The Beast Of Busco: The Mystery Of Indiana’s 500-Pound Turtle Sightings

The Beast Of Busco: The Mystery Of Indiana’s 500-Pound Turtle Sightings


In the late 1940s, Indiana residents were gripped by rumors of a “500-pound turtle” allegedly spotted by two men as they were fishing in a lake. Curiously, it wasn’t the first time the giant turtle had been seen, with a previous sighting having been reported at the same lake. So, what on Earth were all these people seeing?

The otherworldly turtle was estimated to weigh around 226.8 kilograms (500 pounds) and have a shell the size of a dinner table, according to Smithsonian Magazine. It muscled its way into the news cycle under the catchy nickname “the Beast of Busco”, attracting flocks of visitors hoping to catch a glimpse of the absolute unit.

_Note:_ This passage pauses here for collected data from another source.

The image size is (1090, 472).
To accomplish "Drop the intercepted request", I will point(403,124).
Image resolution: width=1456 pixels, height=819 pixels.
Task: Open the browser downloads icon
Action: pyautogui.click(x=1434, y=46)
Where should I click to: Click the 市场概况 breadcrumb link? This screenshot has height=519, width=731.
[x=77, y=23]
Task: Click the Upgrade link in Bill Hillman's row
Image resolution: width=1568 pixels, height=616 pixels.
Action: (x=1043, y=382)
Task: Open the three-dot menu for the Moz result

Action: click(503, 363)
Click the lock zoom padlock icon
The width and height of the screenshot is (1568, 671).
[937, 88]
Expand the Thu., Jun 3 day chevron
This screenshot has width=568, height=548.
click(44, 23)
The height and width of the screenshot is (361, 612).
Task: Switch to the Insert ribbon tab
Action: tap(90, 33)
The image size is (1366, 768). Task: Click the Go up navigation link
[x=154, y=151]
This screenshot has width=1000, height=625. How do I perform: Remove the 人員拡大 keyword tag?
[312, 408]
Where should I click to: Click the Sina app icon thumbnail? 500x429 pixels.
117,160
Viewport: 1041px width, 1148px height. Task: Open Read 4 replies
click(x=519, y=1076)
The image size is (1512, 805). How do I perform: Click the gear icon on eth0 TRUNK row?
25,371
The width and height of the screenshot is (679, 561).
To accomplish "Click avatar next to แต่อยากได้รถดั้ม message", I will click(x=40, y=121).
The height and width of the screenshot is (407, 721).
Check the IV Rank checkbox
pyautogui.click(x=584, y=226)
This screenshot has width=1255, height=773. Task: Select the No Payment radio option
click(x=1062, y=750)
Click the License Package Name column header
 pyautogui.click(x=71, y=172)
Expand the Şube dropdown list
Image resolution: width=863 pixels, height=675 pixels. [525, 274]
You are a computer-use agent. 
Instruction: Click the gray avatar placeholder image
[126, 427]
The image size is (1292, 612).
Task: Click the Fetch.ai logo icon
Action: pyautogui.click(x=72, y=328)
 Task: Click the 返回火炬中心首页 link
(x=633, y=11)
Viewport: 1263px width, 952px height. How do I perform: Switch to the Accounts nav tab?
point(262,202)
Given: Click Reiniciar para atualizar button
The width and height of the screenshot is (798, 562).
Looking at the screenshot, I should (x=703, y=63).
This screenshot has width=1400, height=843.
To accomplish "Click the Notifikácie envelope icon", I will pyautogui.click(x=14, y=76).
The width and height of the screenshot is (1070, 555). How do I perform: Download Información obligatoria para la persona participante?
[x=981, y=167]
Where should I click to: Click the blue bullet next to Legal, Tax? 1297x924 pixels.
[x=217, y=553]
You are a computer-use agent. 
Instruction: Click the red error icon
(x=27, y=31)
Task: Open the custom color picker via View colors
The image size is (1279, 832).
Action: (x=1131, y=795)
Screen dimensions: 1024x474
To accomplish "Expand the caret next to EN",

The legend hails from Churubusco, Whitley County, Indiana known to some as Turtle Town. According to the Indiana Magazine of History, the nickname originally stems from ‘Little Turtle,’ the name of a sagamore (chief) of the Miami tribe, but it’s later become associated with the giant turtle sighting at Fulk Lake.

The giant turtle became quite the celebrity in the area, becoming Indiana’s answer to the Loch Ness Monster. The Beast of Busco also went by a second, rather less grand name: Oscar.

At IFLScience, we really love science, but we bloody love cryptozoology too. It’s a fantastic field of pseudoscience that allows us to debate the existence of bizarre beasts that are quite literally too good to be true.

Among the most famous is the Loch Ness Monster, a slithery beast whose appearance in a few grainy photos over the years has raised eyebrows, and which has now gotten its own paper to explore the “eel hypothesis”. Then there’s good old Bigfoot who, as it turns out, could well be black bears. And who could forget Mokele-Mbembe, the “living dinosaurs” people used to think lived in the Congo, but could well have been a case of mistaken identity with elephants or hippos.

an alligator snapping turtle's giant claws

With a strong bite and large claws, it’s not a creature you want to mess with.

Image credit: Noel Powell / Shutterstock.com

In the case of the Beast of Busco, it’s possible that another real animal could be behind the otherworldly sighting. The largest species of freshwater turtle in North America is the alligator snapping turtle, Macrochelys temminckii, and these things are pretty mythically huge as it is.

With males weighing around 99.8 kilograms (220 pounds) at 0.66 meters (26 inches) long, they’re about half the weight and dinner-table-scale of that reported back in the 40s, but they remain one of the biggest freshwater turtles in the world. Their historic range includes Indiana, though such a sighting would be considered “extremely rare” today.

So, was the Beast of Busco just a hefty alligator snapping turtle, or is one of Monarch’s titans lying in wait at the bottom of Fulk Lake? We know which version we prefer.